Cancer-IgG expression was detected by immunohistochemistry from 56 patients with stage III LUAD and by western blot and immunofluorescence in LUAD cell lines and in a human bronchial epithelial cell line. The effects of cancer-IgG silencing on the proliferation and apoptosis of PC9 and H292 cells were evaluated by plate cloning and apoptosis assay; the effects of cancer-IgG silencing on DNA damage repair ability and radiosensitivity were evaluated by colony-forming assay, γH2AX immunofluorescence, and neutral comet assay. Finally, we used the protein phosphorylation microarray and western blot to explore mechanisms involving cancer-IgG that increased radioresistance.

Cancer-IgG is widely expressed in stage III LUAD, and the overall survival and disease-free survival of patients with positive expression are notably lower than those of patients with negative expression, indicating the associations between cancer-IgG and poor prognosis as well as radioresistance.

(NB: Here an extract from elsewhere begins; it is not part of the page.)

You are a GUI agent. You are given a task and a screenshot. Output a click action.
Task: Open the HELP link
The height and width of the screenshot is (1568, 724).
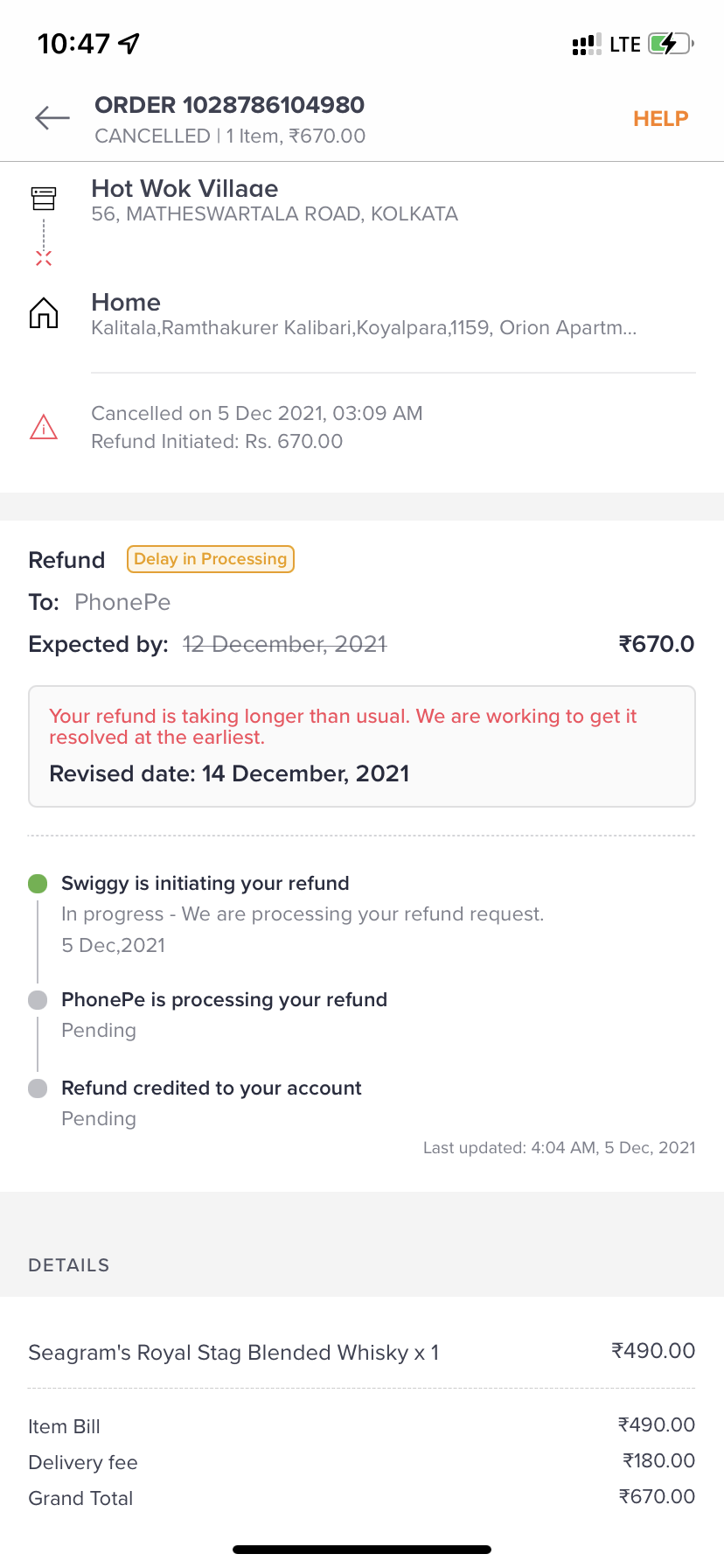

The expression of cancer-IgG in the four LUAD cell lines was located mainly on the cell membrane and cytoplasm and not in the normal lung epithelial cell. Knockdown of cancer-IgG in PC9 and H292 cells resulted in increased apoptosis and negatively affected cancer cell proliferation. After irradiation, silencing of cancer-IgG showed a decrease in colonies as well as increases in the Olive tail moment and γH2AX foci in nucleus, indicating that the knockdown of cancer-IgG resulted in a decrease in the damage repair ability of DNA double-strand breaks in LUAD cells and an enhanced radiosensitivity. The expression of p-AKT, p-GSK3β, and p-DNA-PKcs decreased in the knockdown group after radiotherapy, suggesting that cancer-IgG could affect radiotherapy resistance by mediating double-strand breaks damage repair in LUAD cells through the PI3K/AKT/DNA-PKcs pathway. Conclusions: This study revealed that cancer-IgG regulates PI3K/AKT/DNA-PKcs signaling pathways to affect radioresistance of LUAD and associated with poor prognosis.